** Passage **
···
Files
ht-docker-ai/recipes/document.md

7.2 KiB

Document Recognition with Hybrid OCR + Vision AI

Recipe for extracting structured data from invoices and documents using a hybrid approach: PaddleOCR for text extraction + MiniCPM-V 4.5 for intelligent parsing.

Architecture

┌──────────────┐      ┌──────────────┐      ┌──────────────┐
│  PDF/Image   │ ───> │  PaddleOCR   │ ───> │   Raw Text   │
└──────────────┘      └──────────────┘      └──────┬───────┘
                                                   │
                      ┌──────────────┐             │
                      │  MiniCPM-V   │ <───────────┘
                      │   4.5 VLM    │ <─── Image
                      └──────┬───────┘
                             │
                      ┌──────▼───────┐
                      │ Structured   │
                      │    JSON      │
                      └──────────────┘

Why Hybrid?

Approach Accuracy Speed Best For
VLM Only 85-90% Fast Simple layouts
OCR Only N/A Fast Just text extraction
Hybrid 91%+ Medium Complex invoices

The hybrid approach provides OCR text as context to the VLM, improving accuracy on:

  • Small text and numbers
  • Low contrast documents
  • Dense tables

Services

Service Port Purpose
PaddleOCR 5000 Text extraction
Ollama (MiniCPM-V) 11434 Intelligent parsing

Running the Containers

Start both services:

# PaddleOCR (CPU is sufficient for OCR)
docker run -d --name paddleocr -p 5000:5000 \
  code.foss.global/host.today/ht-docker-ai:paddleocr-cpu

# MiniCPM-V 4.5 (GPU recommended)
docker run -d --name minicpm --gpus all -p 11434:11434 \
  -v ollama-data:/root/.ollama \
  code.foss.global/host.today/ht-docker-ai:minicpm45v

Image Conversion

Convert PDF to PNG at 200 DPI:

convert -density 200 -quality 90 input.pdf \
  -background white -alpha remove \
  page-%d.png

Step 1: Extract OCR Text

async function extractOcrText(imageBase64: string): Promise<string> {
  const response = await fetch('http://localhost:5000/ocr', {
    method: 'POST',
    headers: { 'Content-Type': 'application/json' },
    body: JSON.stringify({ image: imageBase64 }),
  });

  const data = await response.json();
  if (data.success && data.results) {
    return data.results.map((r: { text: string }) => r.text).join('\n');
  }
  return '';
}

Step 2: Build Enhanced Prompt

function buildPrompt(ocrText: string): string {
  const base = `You are an invoice parser. Extract the following fields:

1. invoice_number: The invoice/receipt number
2. invoice_date: Date in YYYY-MM-DD format
3. vendor_name: Company that issued the invoice
4. currency: EUR, USD, etc.
5. net_amount: Amount before tax (if shown)
6. vat_amount: Tax/VAT amount (0 if reverse charge)
···
** Data supplied **
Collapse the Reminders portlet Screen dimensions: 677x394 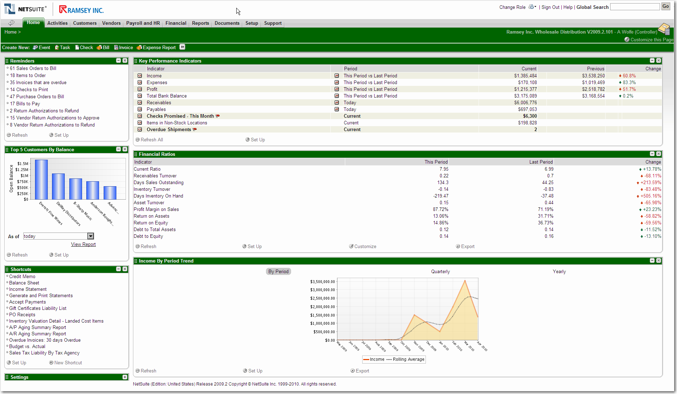tap(118, 61)
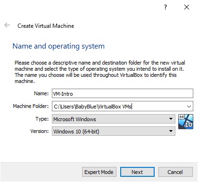Expand the Machine Folder chevron dropdown
Screen dimensions: 198x182
pyautogui.click(x=189, y=107)
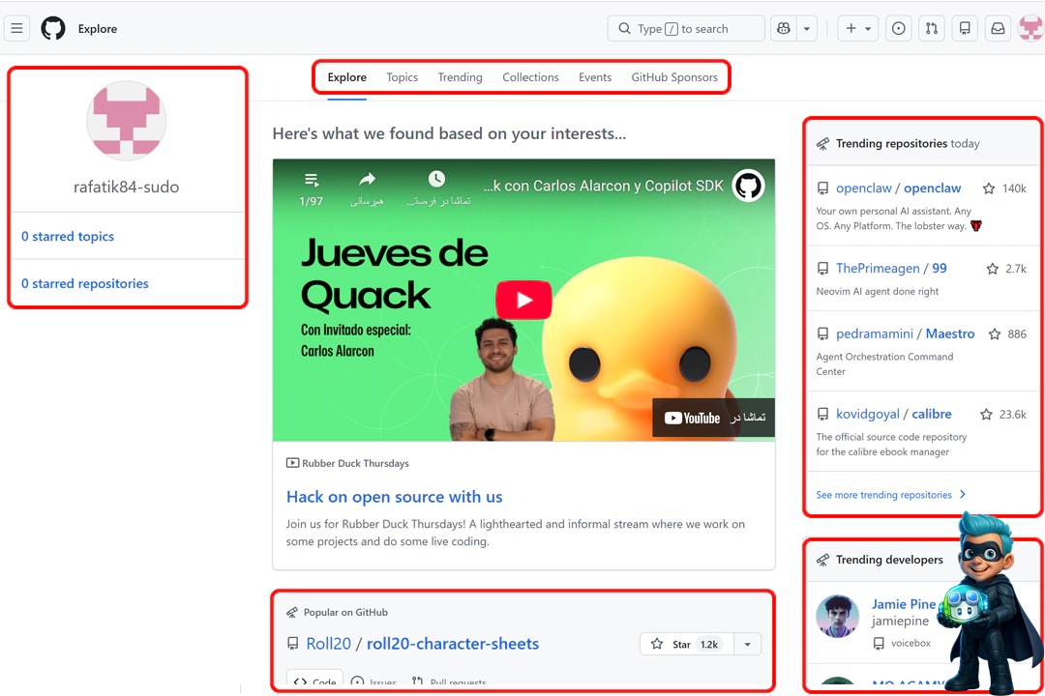Open GitHub Copilot from the top bar
1045x696 pixels.
pyautogui.click(x=783, y=28)
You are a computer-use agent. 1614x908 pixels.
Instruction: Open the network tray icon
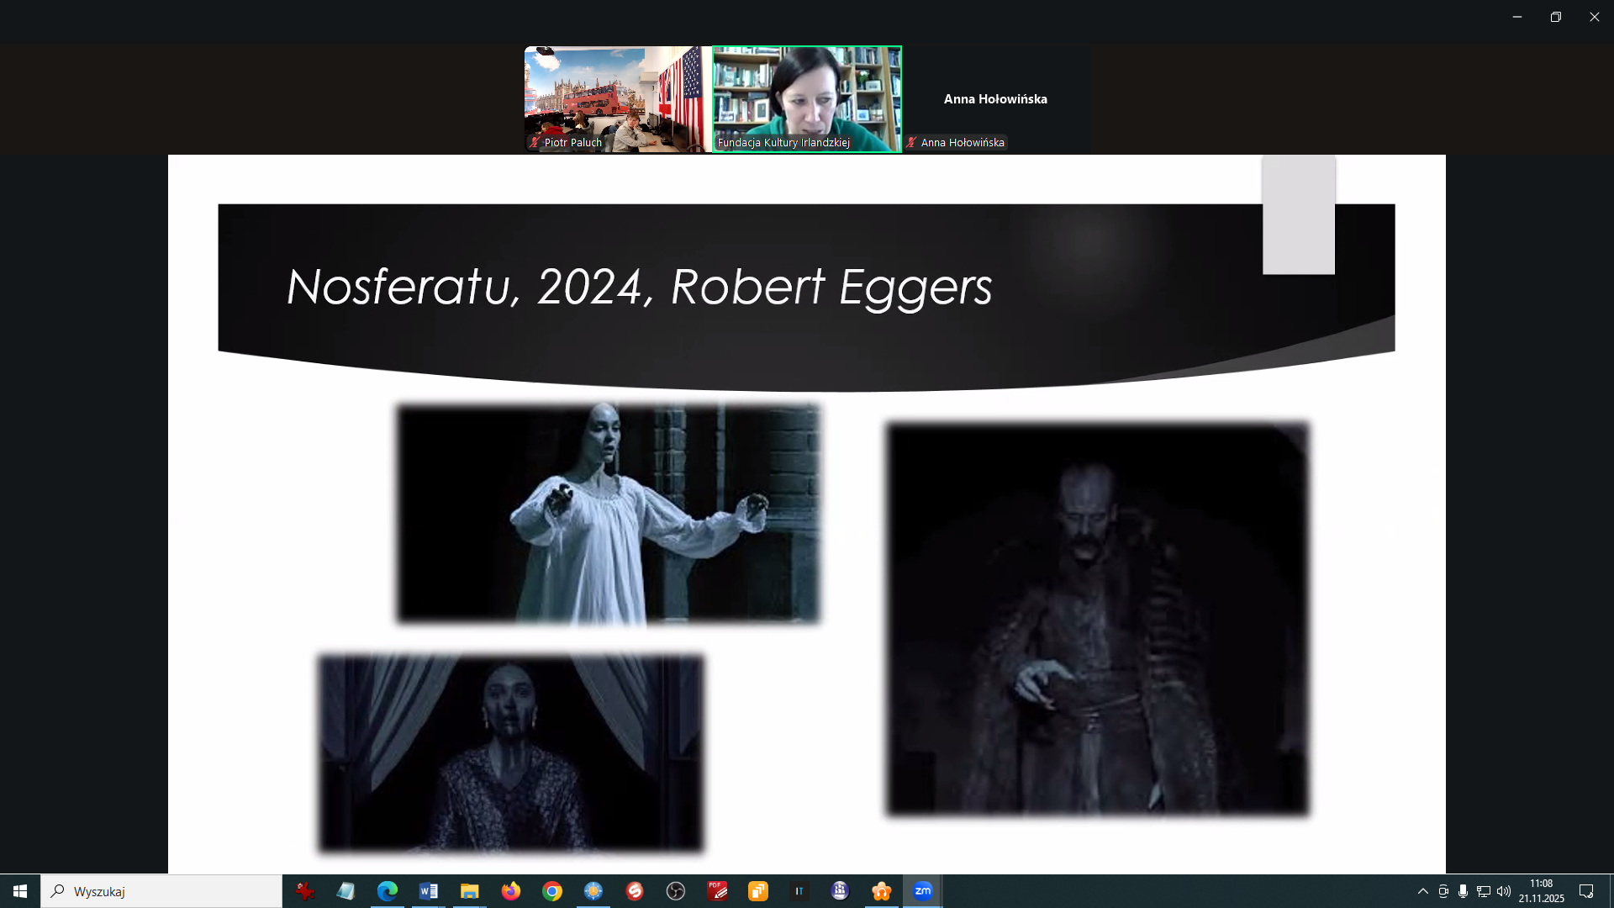tap(1484, 891)
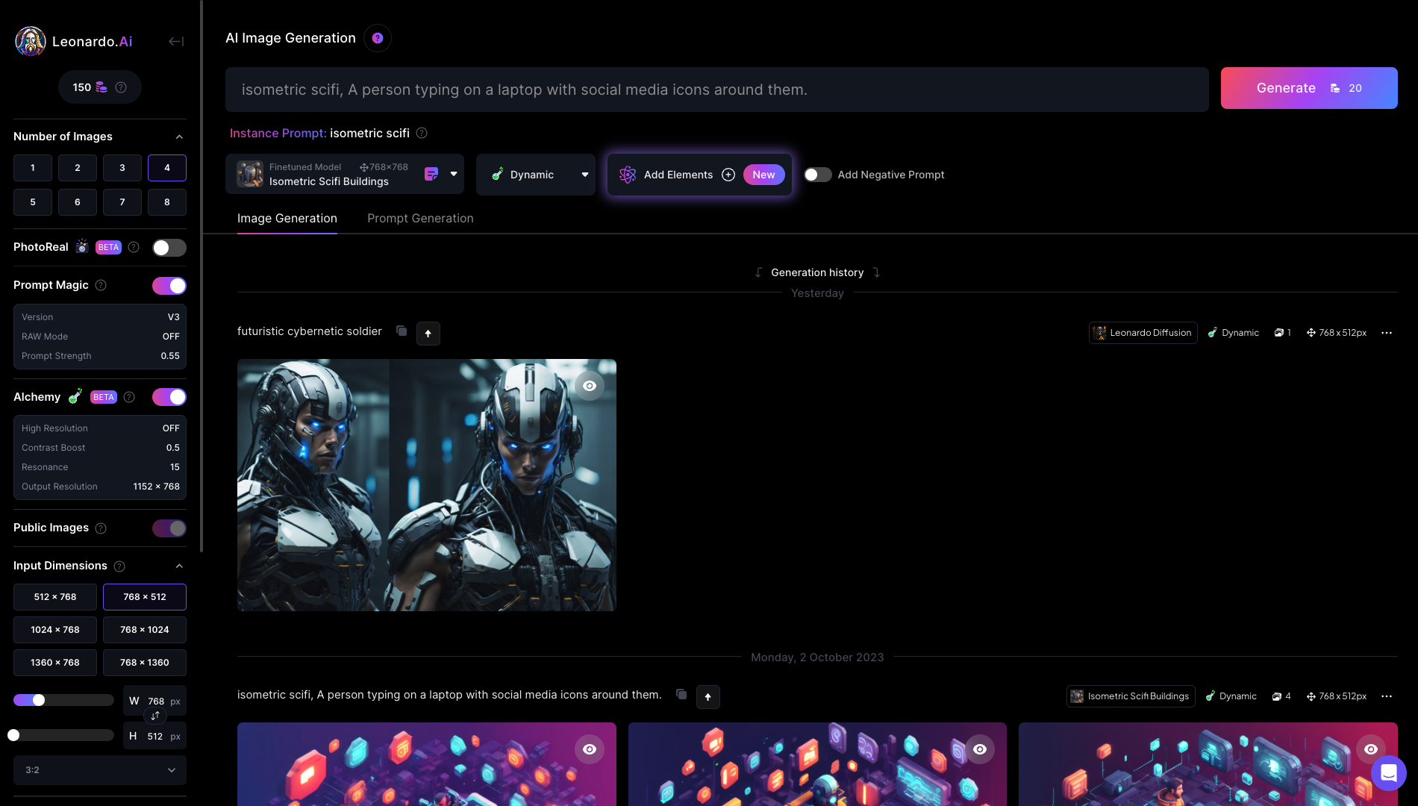The image size is (1418, 806).
Task: Open the support chat bubble
Action: 1388,773
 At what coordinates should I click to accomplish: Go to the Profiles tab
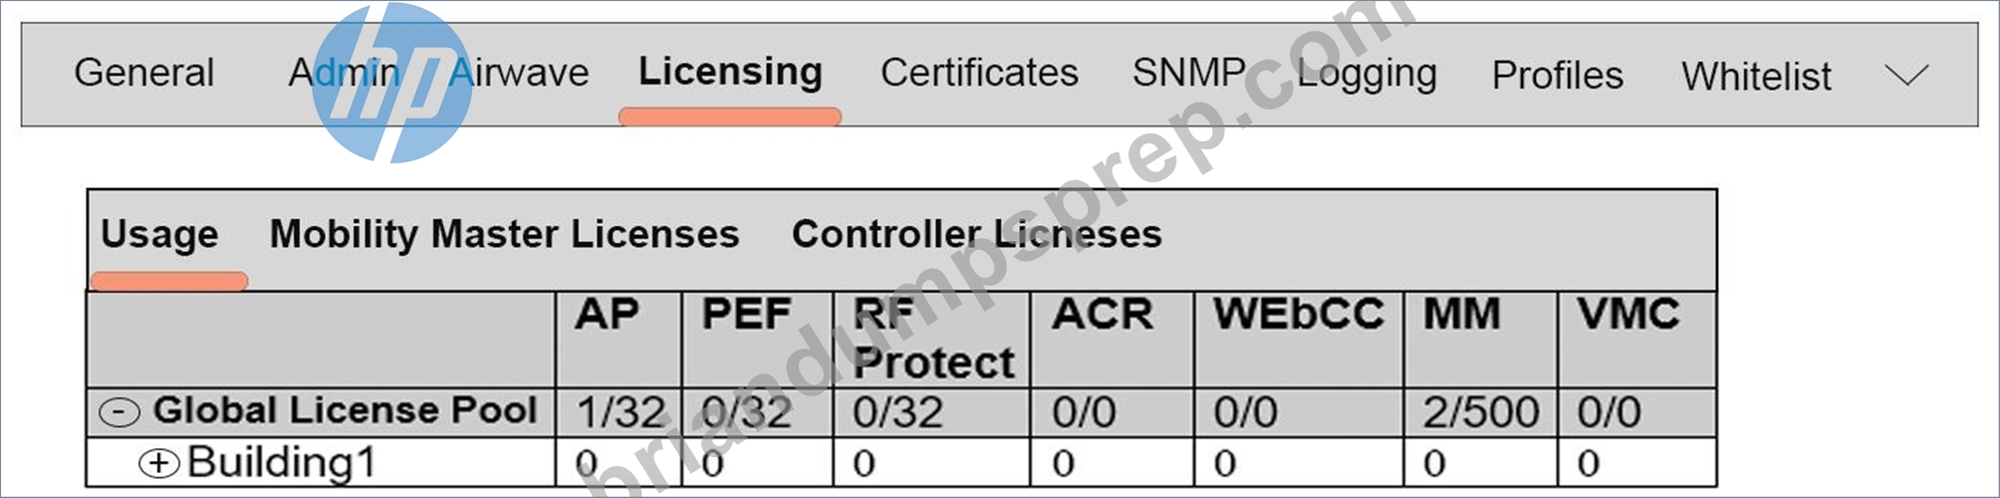pyautogui.click(x=1557, y=76)
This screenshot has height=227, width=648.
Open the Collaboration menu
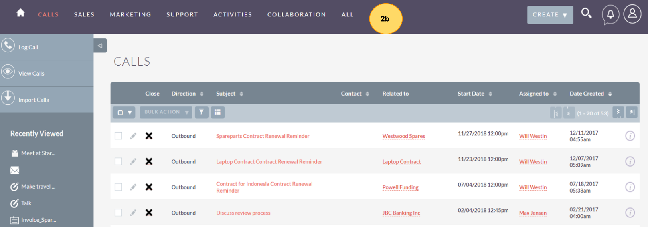296,15
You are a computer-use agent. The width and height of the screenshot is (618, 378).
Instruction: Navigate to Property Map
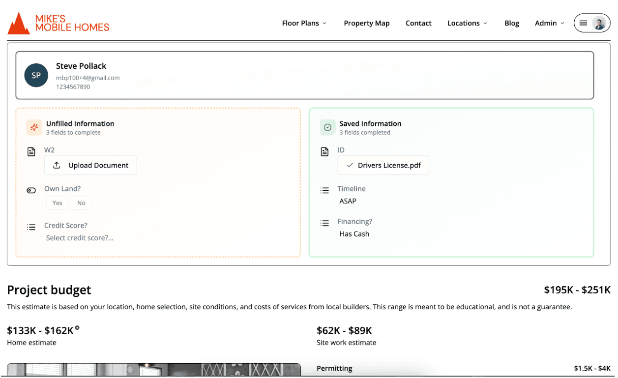(366, 23)
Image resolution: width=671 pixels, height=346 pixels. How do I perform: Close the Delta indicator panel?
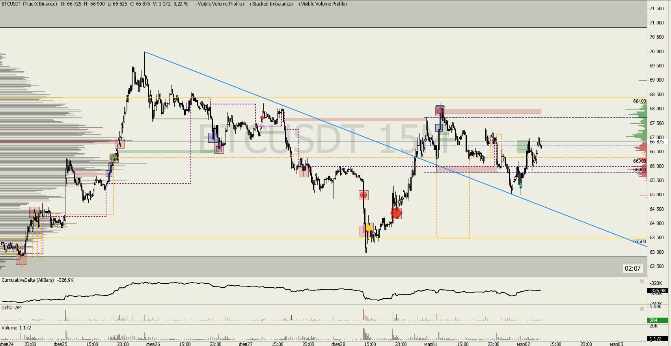(x=642, y=309)
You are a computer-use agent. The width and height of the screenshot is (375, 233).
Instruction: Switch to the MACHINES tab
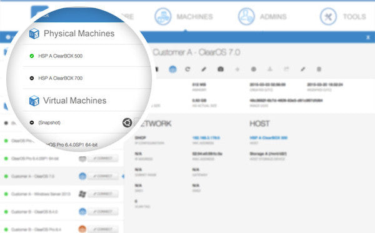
···
** Work instructions **
In the document recognition recipe, at what resolution are PDFs converted to PNG?

** Final result **
200 DPI.